— И ты считаешь, что здесь, в этих письмах, есть метафоры? — спросил Схимник, поспешно возвращая Виту с тропинки отвлеченных рассуждений обратно на трассу сути.
— Да. вначале я подумала, что в каждое письмо были с какой-то целью, а может и без нее, выписаны метафоры, но не языковые, которые расшифровываются автоматически, легко, без широкого контекста, как, например, «озеро огней» или «мертвые слова», а художественные, авторские, которые воспринимаются только в широком контексте — без него они умирают, превращаются в бессмысленный набор слов или возвращаются к прямому значению. Если я скажу тебе: «протянулись полосы запекшейся крови и сукровицы», ты поймешь это буквально, а если скажу: «От шара, с трудом сияющего сквозь завесу облаков, мерно и далеко протянулись полосы запекшейся крови и сукровицы»[5] — ты поймешь, что речь идет о солнечных лучах… Собственно контекст для таких метафор — это ее содержимое, семантическая субстанция. А тут словно взяли несколько художественных метафор, порубили на куски и высыпали на бумагу… что-то угадывается, но общего смысла нет ни в одном…

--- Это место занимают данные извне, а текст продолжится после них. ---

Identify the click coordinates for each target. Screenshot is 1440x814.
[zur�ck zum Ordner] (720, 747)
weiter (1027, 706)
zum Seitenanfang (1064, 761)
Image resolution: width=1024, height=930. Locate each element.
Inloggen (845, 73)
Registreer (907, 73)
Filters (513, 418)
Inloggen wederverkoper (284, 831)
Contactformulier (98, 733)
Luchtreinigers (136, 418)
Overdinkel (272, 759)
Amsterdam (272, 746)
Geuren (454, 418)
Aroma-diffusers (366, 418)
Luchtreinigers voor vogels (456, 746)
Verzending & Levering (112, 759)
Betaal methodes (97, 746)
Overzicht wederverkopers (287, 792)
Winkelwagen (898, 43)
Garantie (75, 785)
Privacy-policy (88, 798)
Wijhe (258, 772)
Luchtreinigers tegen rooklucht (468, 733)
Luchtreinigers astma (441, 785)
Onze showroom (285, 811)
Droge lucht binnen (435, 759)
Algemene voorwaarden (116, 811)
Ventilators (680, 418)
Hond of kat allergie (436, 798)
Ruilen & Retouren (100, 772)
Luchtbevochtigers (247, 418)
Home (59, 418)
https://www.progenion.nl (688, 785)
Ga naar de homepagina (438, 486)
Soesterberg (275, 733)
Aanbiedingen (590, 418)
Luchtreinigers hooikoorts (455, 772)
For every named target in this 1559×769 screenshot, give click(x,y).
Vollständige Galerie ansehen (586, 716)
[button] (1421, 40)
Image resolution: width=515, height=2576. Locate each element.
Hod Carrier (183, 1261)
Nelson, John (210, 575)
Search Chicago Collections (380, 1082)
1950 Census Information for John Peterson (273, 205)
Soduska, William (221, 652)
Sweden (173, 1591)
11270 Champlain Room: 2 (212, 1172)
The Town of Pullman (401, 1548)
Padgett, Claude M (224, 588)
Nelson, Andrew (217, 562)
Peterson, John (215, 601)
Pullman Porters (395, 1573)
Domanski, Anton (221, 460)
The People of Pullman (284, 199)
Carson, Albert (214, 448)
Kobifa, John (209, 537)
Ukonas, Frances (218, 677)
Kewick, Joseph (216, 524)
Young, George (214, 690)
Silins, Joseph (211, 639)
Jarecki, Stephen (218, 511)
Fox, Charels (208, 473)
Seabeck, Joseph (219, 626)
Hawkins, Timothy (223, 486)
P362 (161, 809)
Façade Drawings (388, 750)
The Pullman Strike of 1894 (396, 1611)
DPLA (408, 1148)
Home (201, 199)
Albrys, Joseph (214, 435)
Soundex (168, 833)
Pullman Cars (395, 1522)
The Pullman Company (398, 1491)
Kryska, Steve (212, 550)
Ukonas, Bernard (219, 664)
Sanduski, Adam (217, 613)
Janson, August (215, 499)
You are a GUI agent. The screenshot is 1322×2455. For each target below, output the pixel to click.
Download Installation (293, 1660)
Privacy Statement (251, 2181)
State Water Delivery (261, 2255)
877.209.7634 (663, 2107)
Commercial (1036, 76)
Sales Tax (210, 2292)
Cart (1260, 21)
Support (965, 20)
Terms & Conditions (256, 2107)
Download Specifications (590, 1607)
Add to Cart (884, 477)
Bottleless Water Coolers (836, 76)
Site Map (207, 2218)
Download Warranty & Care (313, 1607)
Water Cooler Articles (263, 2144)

— И что с того. Метафорами ведь нельзя убить — хоть рубленными, хоть какими. Так или иначе, это просто слова на бумаге, всего лишь слова.
— А я вначале и не думала списывать на них чью-то смерть. Мне казалось, что это какое-то послание, предупреждение — что-то в этом роде, и пыталась его расшифровать. Немного получилось, но только кусочки, и то нельзя было утверждать наверняка — слишком много вариантов и все расплывчатые. Потом я прочла папку Колодицкой и задумалась, а когда увидела Элину… — Вита судорожно сглотнула, — и то письмо… я ведь прочла его сразу же… после того, как… Но со мной ничего не произошло, понимаешь, и я подумала…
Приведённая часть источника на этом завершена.